The shift is fundamental. If the infrastructure itself is built to adapt and learn, it mitigates long-term risk and cost. It’s no longer just about adopting AI; it’s about building systems that are inherently intelligent by design.

Integration, Not Hype, Is Driving Procurement

Higher education procurement priorities are clearly shifting. RFP data from the past two years indicate that institutions are emphasizing implementation, data governance, and integration over standalone AI capabilities. In an analysis conducted by Magic EdTech of 159 education RFPs from 2023–2025, implementation & support (34.1%) and data solutions (32.9%) far outpaced mentions of artificial intelligence (2.4%), while accessibility (7.2%) and integrations (4.6%) also ranked among the top priorities. This confirms what many in EdTech are already seeing — buyers want platforms that are interoperable, compliant, and measurable, not just AI-enabled.

This trend aligns with EDUCAUSE’s 2025 Horizon Report, which focuses on data management and trust infrastructure as near-term priorities for teaching and learning. Similarly, a recent industry research shows that institutions are channeling their budgets toward data infrastructure, integration, and long-term implementation support, investments that strengthen institutional agility rather than chase standalone AI tools. Institutions are investing in trust, connectivity, and efficiency. For product teams like those at WGU Labs, this is a reminder that innovation without interoperability and governance will not prevail.

Compliance as a Catalyst for Trust

At both events, I noted how compliance has evolved from a checklist item to a genuine value differentiator. Across the vendor booths and presentations, systems already certified for FERPA, COPPA, SCORM, and accessibility compliance were winning attention because they reduce adoption risk. In one case discussed, an institution cut onboarding time by half and support tickets by 50% thanks to compliant architecture.

This aligns with procurement best practices, where institutions that demonstrate audit readiness, accessibility, and regulatory compliance tend to gain buy-in more quickly. For Labs and other EdTech builders, compliance has become a value multiplier, reducing friction, accelerating deals, and delivering the kind of ROI that institutions now demand

AI’s Real ROI: Educator Capacity

A recent Gallup survey of 2,232 U.S. public school teachers found that those who use AI tools weekly save an average of 5.9 hours per week, equivalent to nearly six weeks of regained time over the course of a school year. That kind of efficiency has the potential to be transformative.

At the Summit, Dr. Karen Ferguson, Chief Transformational Officer at Education Affiliates, emphasized that the most persistent challenge in education isn’t content, it’s educator bandwidth. Classrooms are overflowing with digital materials, but teachers are running out of hours to individualize instruction, provide feedback, or innovate in meaningful ways.
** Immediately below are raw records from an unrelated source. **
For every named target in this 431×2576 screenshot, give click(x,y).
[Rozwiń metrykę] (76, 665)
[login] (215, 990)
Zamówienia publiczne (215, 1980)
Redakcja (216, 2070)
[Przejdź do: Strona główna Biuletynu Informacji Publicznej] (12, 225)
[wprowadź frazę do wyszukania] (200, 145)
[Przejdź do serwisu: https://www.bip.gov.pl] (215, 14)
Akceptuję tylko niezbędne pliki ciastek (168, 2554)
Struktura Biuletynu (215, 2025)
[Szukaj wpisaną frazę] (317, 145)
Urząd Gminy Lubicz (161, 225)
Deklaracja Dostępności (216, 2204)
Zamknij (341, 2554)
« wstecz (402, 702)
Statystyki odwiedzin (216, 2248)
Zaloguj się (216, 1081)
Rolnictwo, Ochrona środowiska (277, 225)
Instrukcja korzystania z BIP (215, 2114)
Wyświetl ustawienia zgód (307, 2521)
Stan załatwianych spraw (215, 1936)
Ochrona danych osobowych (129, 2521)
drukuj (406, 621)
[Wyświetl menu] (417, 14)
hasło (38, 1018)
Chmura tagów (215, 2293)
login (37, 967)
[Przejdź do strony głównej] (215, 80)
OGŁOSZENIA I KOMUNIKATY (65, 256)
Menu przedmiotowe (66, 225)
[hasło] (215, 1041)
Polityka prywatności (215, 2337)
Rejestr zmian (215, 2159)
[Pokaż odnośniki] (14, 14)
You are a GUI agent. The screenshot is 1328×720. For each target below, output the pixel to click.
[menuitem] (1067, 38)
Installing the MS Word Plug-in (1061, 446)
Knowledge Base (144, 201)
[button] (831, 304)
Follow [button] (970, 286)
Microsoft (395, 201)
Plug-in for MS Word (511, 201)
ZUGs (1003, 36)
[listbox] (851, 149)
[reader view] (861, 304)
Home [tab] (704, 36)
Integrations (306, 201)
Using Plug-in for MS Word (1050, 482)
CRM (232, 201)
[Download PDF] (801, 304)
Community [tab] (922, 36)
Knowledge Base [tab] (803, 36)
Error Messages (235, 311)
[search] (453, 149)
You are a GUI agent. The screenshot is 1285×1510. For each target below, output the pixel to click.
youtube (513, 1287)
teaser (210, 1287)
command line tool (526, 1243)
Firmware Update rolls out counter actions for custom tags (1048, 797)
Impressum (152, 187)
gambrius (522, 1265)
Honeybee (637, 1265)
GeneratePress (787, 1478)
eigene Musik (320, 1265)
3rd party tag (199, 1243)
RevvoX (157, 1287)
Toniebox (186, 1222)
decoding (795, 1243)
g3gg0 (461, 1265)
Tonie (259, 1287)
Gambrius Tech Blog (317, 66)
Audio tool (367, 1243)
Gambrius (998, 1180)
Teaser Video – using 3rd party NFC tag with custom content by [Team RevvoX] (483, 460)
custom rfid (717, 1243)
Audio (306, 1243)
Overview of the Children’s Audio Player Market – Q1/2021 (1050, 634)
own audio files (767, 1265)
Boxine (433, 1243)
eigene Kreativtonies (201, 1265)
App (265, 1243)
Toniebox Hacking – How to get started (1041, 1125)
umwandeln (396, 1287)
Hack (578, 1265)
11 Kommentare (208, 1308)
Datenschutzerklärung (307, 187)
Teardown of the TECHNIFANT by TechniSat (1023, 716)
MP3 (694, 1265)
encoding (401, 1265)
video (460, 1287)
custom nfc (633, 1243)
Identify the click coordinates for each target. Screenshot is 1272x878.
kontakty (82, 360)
This is where AI’s true return on investment becomes clear. When technology lightens the administrative load and restores cognitive space, educators can devote their energy to what matters most: connecting with students, fostering growth, and sparking creativity. The real transformation happens in how that reclaimed time is used to reimagine lessons, build relationships, and reignite the joy of teaching.

What Comes Next

I left the conferences with a renewed conviction that our future success lies in infrastructure, not just features; in systems that work together, comply, adapt, and measure. Across both education and employment, the expectation is the same: trust and value must be demonstrated, not assumed. Institutions want technologies that are verifiable and interoperable; employers want talent whose skills are visible and validated. The shift isn’t complete, but it’s unmistakable. Trust, transparency, and measurable outcomes are becoming the shared currency of both EdTech innovation and workforce readiness.

For EdTech innovators and institutions alike, the challenge is clear: build ecosystems, not products. The future of AI-native modernization depends on integration, adaptability, and governance that scale trust and learning outcomes. It’s ambitious work, and exactly the kind worth doing.